In the introduction of this collective work, the editors write, ‘when considering the meaning and essence of the public service in the context of Polish legal conditions regulating the national civil service corps, it becomes inevitable that they are subject to constant change. In a superficial assessment of this phenomenon, it is possible to take the view – albeit a simplified one – that this is an effect of the legislature’s instrumental treatment of this area of law. However, in a deeper analysis of the legal system one cannot fail to notice the interdependence between the public legal character of the public service and the features of administrative law, to which the civil servant law belonged at its beginning. The Administrative Law System defines a catalogue of special attributes of this branch of law by indicating, in particular, its mutability. The basic function of administrative law-making is to achieve socially expected, practical effects in social relations, including in the area of state management.’
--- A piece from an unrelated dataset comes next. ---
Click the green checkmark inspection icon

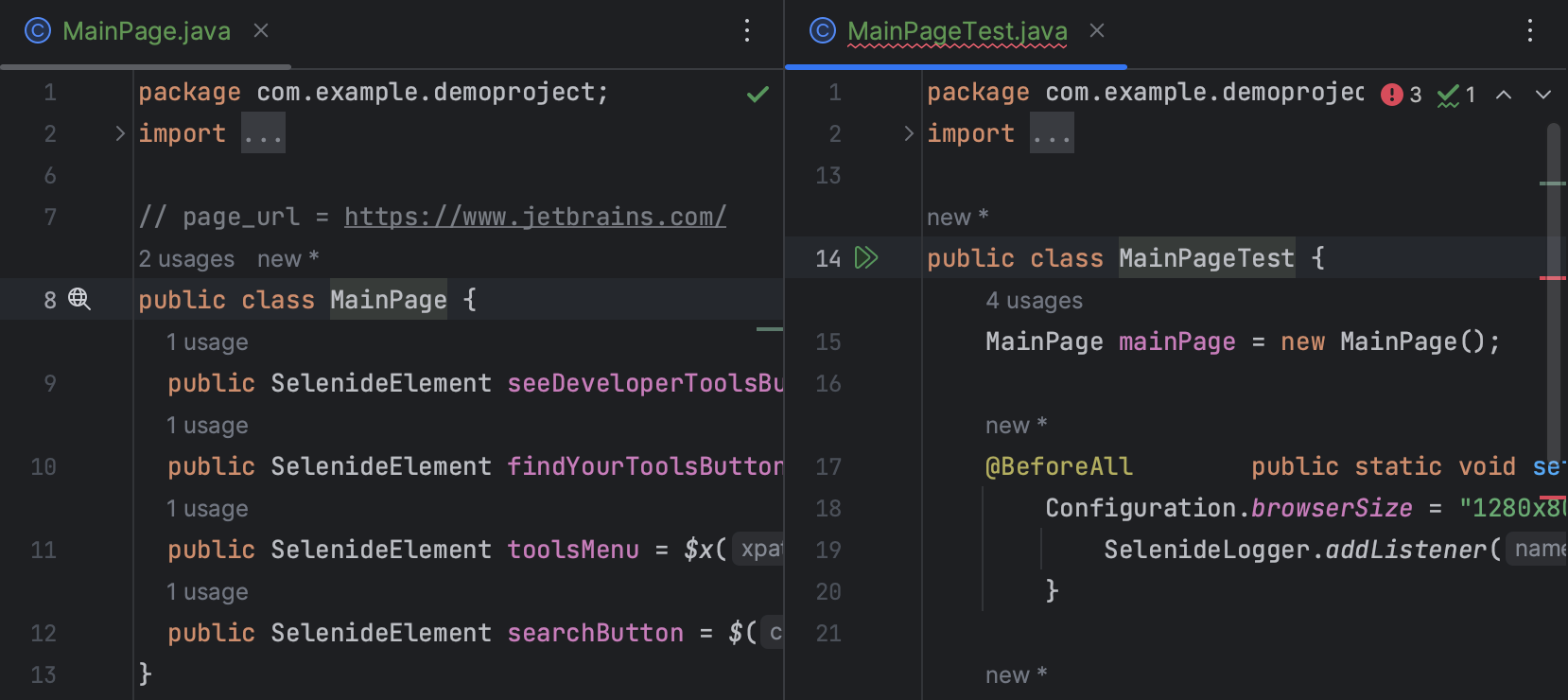[758, 95]
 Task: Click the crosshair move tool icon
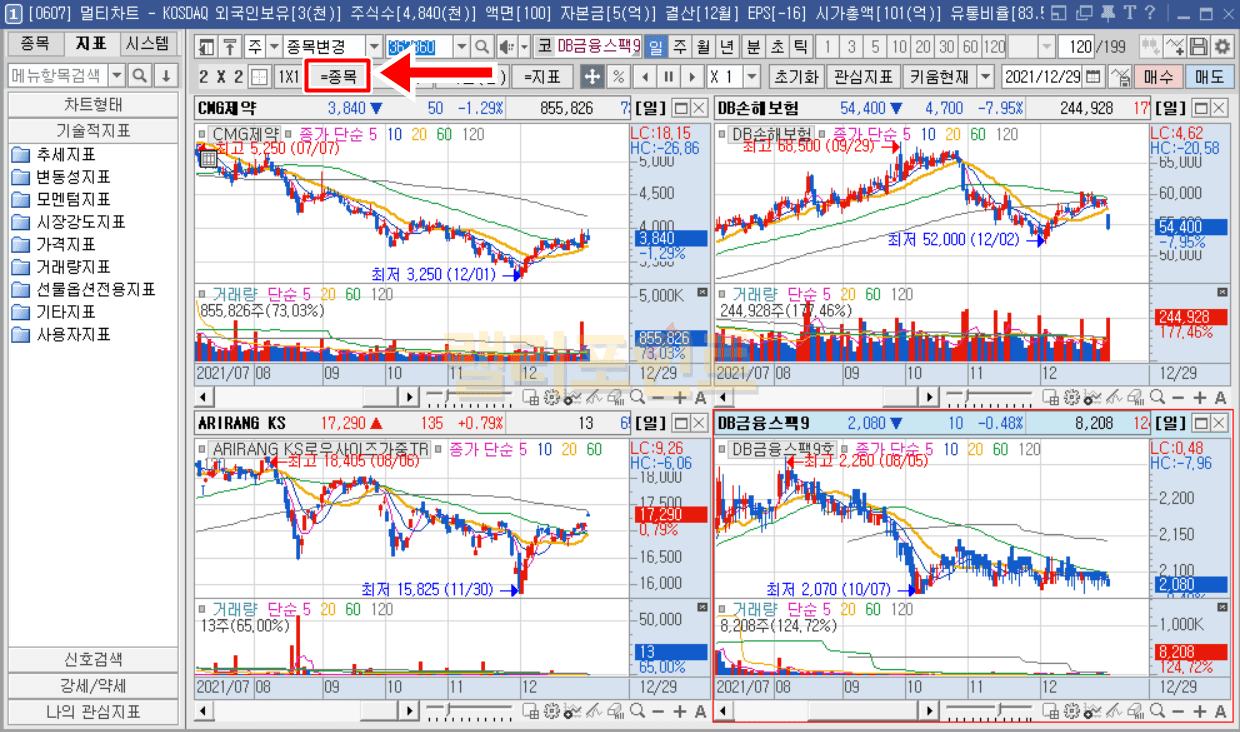tap(592, 77)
‘The recent amendment of civil servants’ duties which regulates the way public administration personnel operate has rekindled public discourse, not only on the legitimacy of the changes introduced, but also on the legitimacy of the legislature in general to interfere with those provisions. Thus, the changes in the Polish civil service have become the subject of recent studies at the Warsaw Seminar on the Axiology of Administration. The seminar’s open, inter-university formula, which has been applied continuously since 1997, has made it possible to focus the research on varied and complex issues. Ultimately, they were formulated in three main research lines:

  • the civil service corps and its changes;
  • the place of a member of the civil service corps in the processes of administration; and
  • the praxeological dimension of the behaviour of civil service corps members.

These research lines are reflected in the structure of the publication. The discussion is set in the context of axiological conditions and illustrated with examples of specific legal solutions in selected segments of the public service.’

As noted by Dobrosław Dowiat-Urbański, Head of the Civil Service and author of the introduction to this publication, ‘the articles which make up the publication The Polish Civil Service Corps and its changes: Studies from the Warsaw Seminar on the Axiology of Administration contain valuable insights and comments that address both general and specific issues relating to various aspects of the work of the Civil Service. They can be divided into three subject areas, to which the panel discussions at the conference were devoted: the civil service corps and its changes, the place of a civil service member in administration processes, and the praxeological dimension of the behaviour of civil service corps members. The publication owes its high scholarly value partly to the fact that the contributors are recognised academics who have been studying the problems of public administration for many years, and also administration practitioners – former or still active civil servants holding high, responsible positions. I hope that reading their texts will inspire readers to a deeper reflection of the condition of the Polish civil service, which after all is one of the pillars of our state.’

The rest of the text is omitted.